2018 Summer Day Camp in Lackawanna

Marking the 35th year since the establishment of the summer day camp at St. Stephen Church in Lackawanna, New York, 38 children participated in the 2018 program from August 6 through August 9. Learning from their parish priest and church school teachers, participating in outings and activities, and enjoying fellowship with their peers, the children explored this year’s camp theme, Faith and Science.

On Monday and Wednesday, the campers assembled at St. Stephen Church for morning prayers followed by the daily program, including lectures, singing, crafts, and play time. Protonamesnik Vladislav Golić, parish priest, and Protinica Victoria Trbuhovich led the academic portion of the program. Father Vladislav presented historical sketches of the lives and significant accomplishments of four Serbian scientists born in the 19th century: Nikola Tesla, Mihajlo Pupin, Mileva Marić Einstein, and Milutin Milanković. Protinica Victoria provided the students a clear understanding that the Holy Orthodox Faith and science are not necessarily incompatible. However, she emphasized that scientific theories must always be held up against the divine measure of God’s plan for creation and mankind. She coordinated her discussion on God’s Creation with a craft for the younger children, and Popadija Sara Golić incorporated the reading of the first chapter of Genesis with a project for the older children. The musical portion of the program included liturgical singing as well as traditional Serbian children’s songs accompanied by games. Several parents were on hand daily to help with the crafts and outdoor games and to prepare lunch and snacks.
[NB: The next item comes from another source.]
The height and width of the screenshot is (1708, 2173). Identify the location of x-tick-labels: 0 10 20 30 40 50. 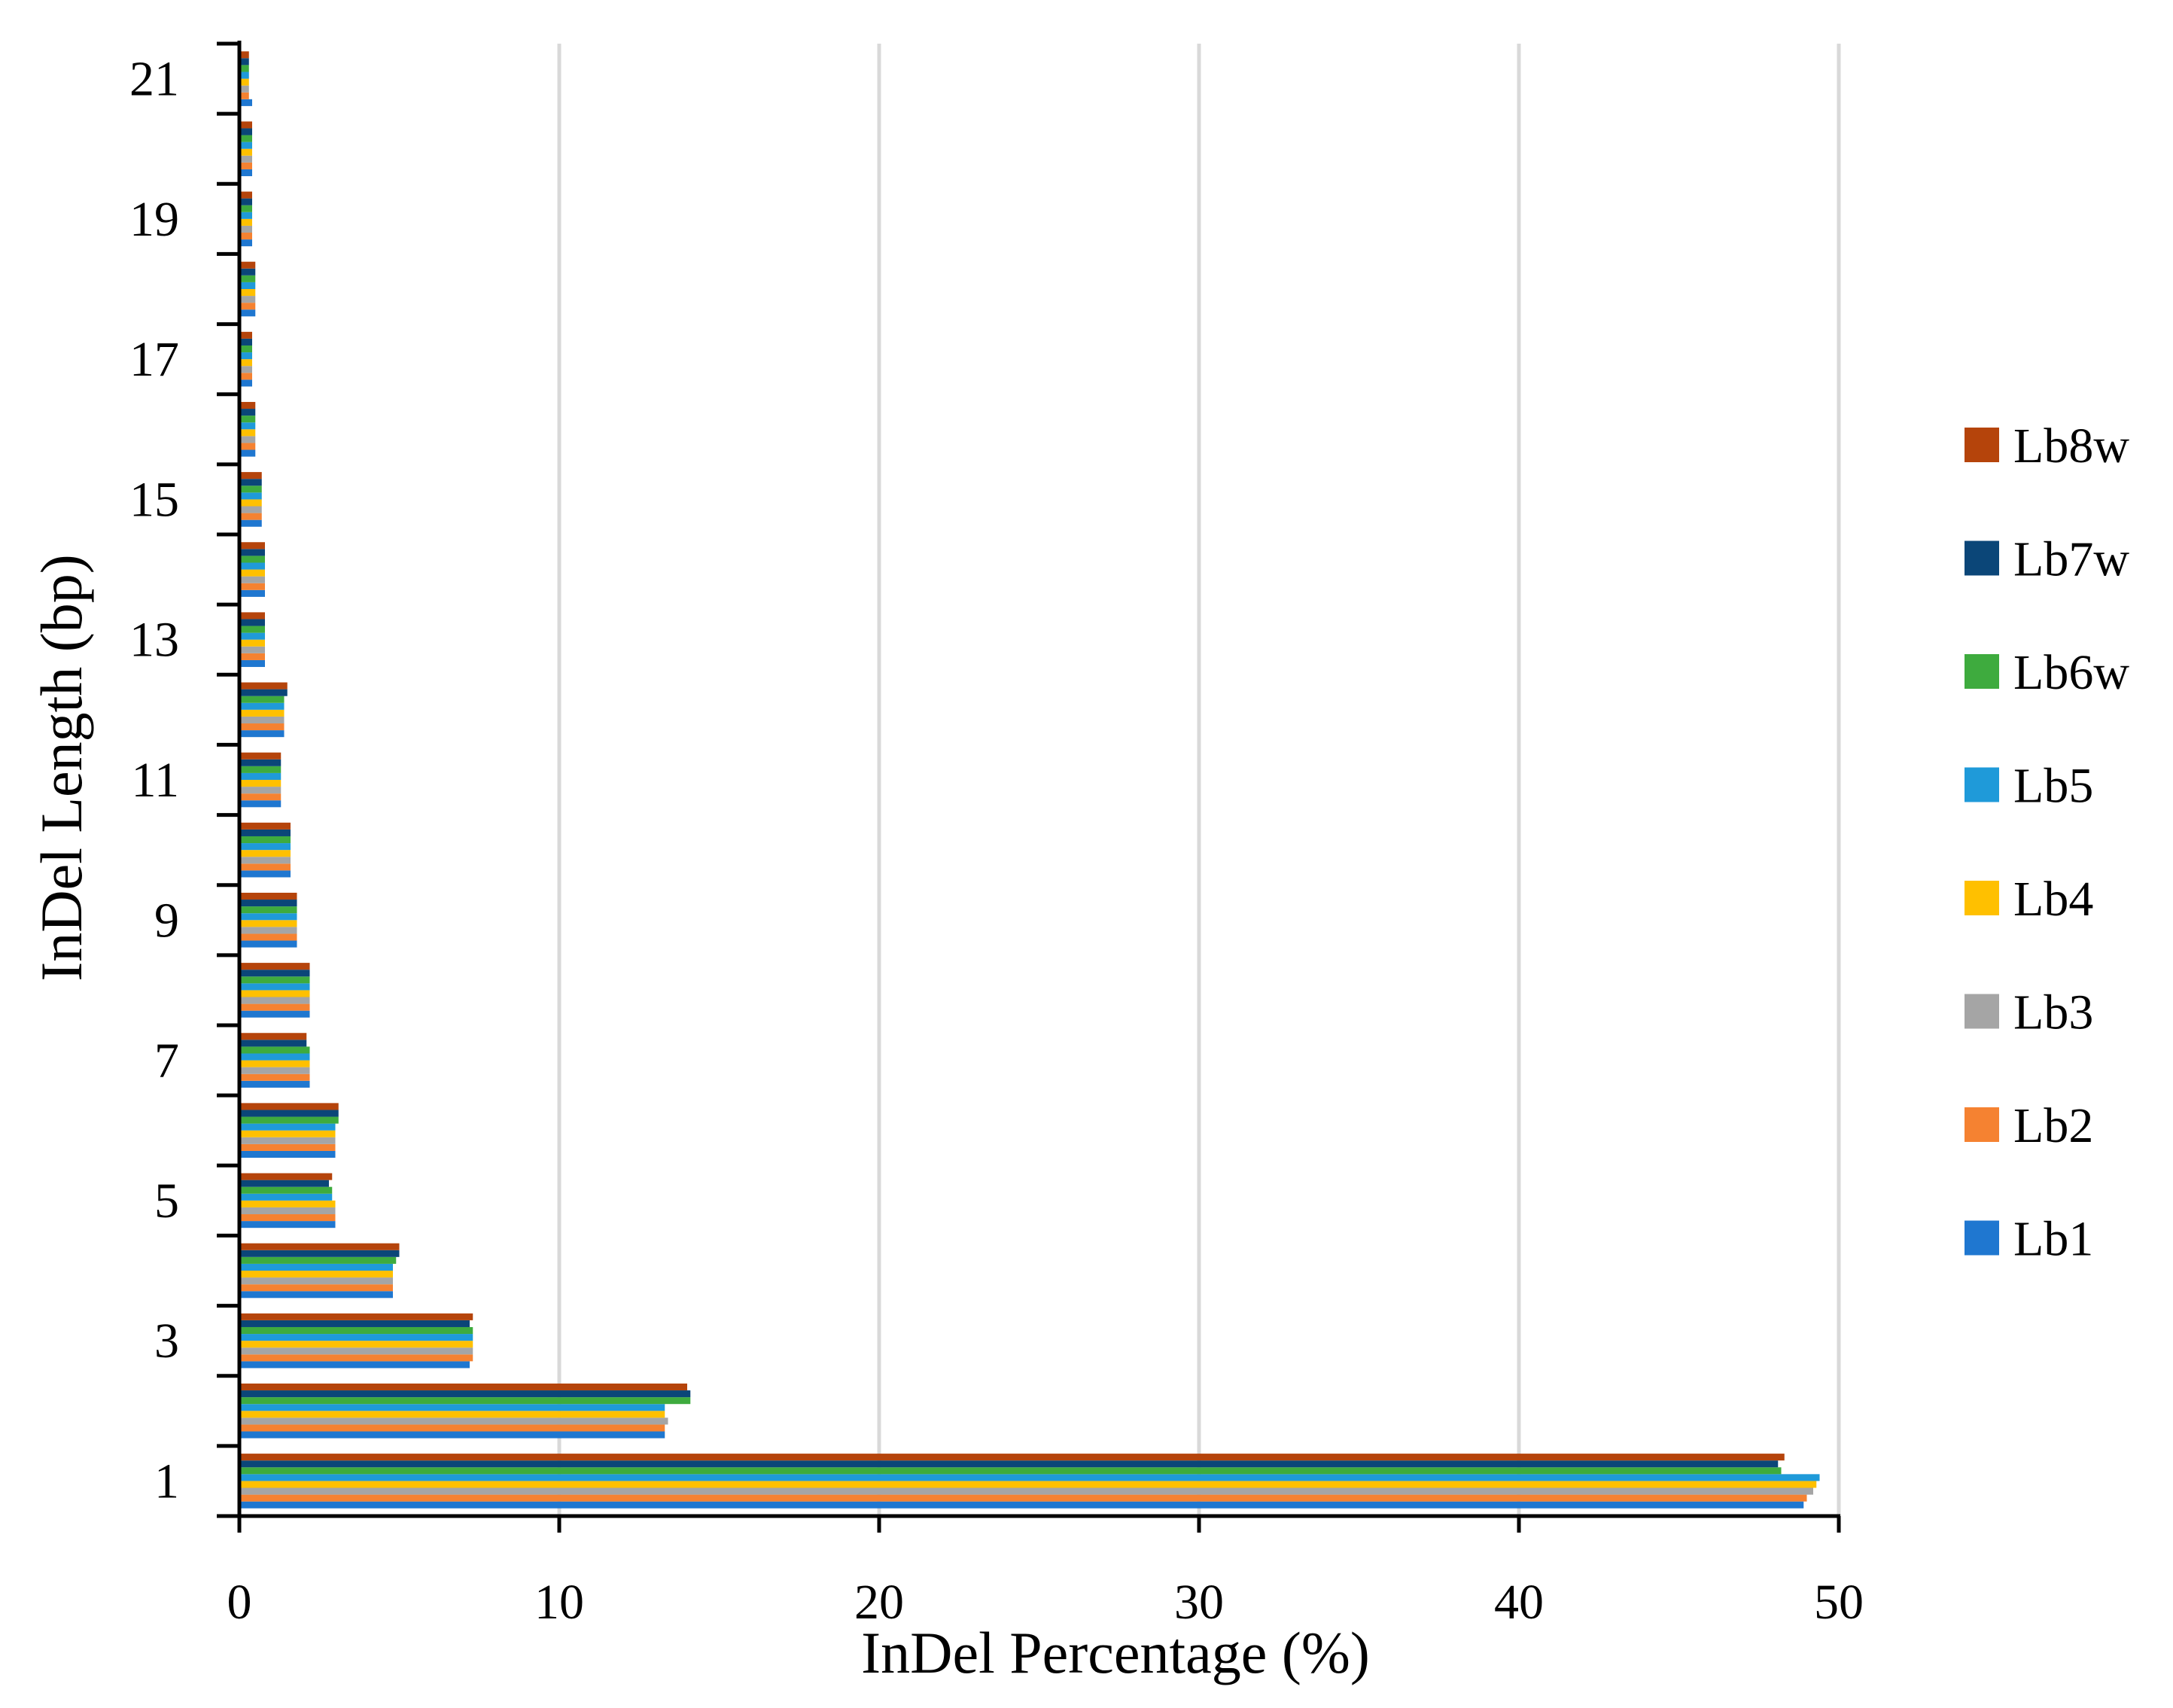
(1046, 1603).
From its inception, the day camp has included visits to other Orthodox churches, that the children might develop an awareness of Orthodoxy beyond their own parish, and in some years, a few children from other local parishes have participated in the camp activities. On Tuesday morning of this year’s camp, the children and many of their parents met at St. George Antiochian Orthodox Church in Lewiston (Niagara Falls), New York, where they again began the day with the morning prayers. Father Raphael Barberg, parish priest at St. George, spoke to the group about the shared Faith of the Orthodox whose ancestries are from the various Slavic nations, Greece, the Arabic regions, and, in more modern times, any part of the world, including Finland, the home of his ancestors. He asked the children to identify similarities in the church of St. George to those at their own St. Stephen church. At Father Vladislav’s request, Father Raphael told the children that he had been a police officer when he converted to Orthodoxy. He used his experience in law enforcement as a reference point to discuss God’s mercy and justice.

After a snack in the outdoor pavilion on the St. George property, the families drove a few miles to the Niagara Power Vista, a facility of the New York Power Authority, where they participated in hands-on experiments on electricity and energy, designed a model dam, viewed a film on the construction of the power-generating plant at Niagara Falls, and listened to a recorded debate on Tesla’s defense of the use of alternating current versus Edison’s adherence to the use of direct current. A picnic-style meal in the facility lunch room and an ice cream treat on the way home added some social time to the day.

The final activity of each year’s camp season is a trip to a local amusement park. On Thursday of camp week, the families met at Fantasy Island, where the children enjoyed the rides and the water park. Again, the parents prepared lunch, some having brought food from home, others cooking ćevaps and hot dogs on the pavilion grill. Cupcakes were the highlight of a birthday celebration for three children. The non-Serbian speakers among the group were delighted to hear the singing of “Danas nam je divan dan” in addition to “Happy Birthday.”

With thanksgiving to God, the 2018 summer day camp at St. Stephen concluded on August 9. The summer educational program is a reminder that prayer, learning, and fellowship are a part of the Orthodox Christian’s life all year long. The topic of Faith and Science is one that the students can keep in mind when they return to their secular studies in September, serving as a basis for their understanding of contemporary scientific issues.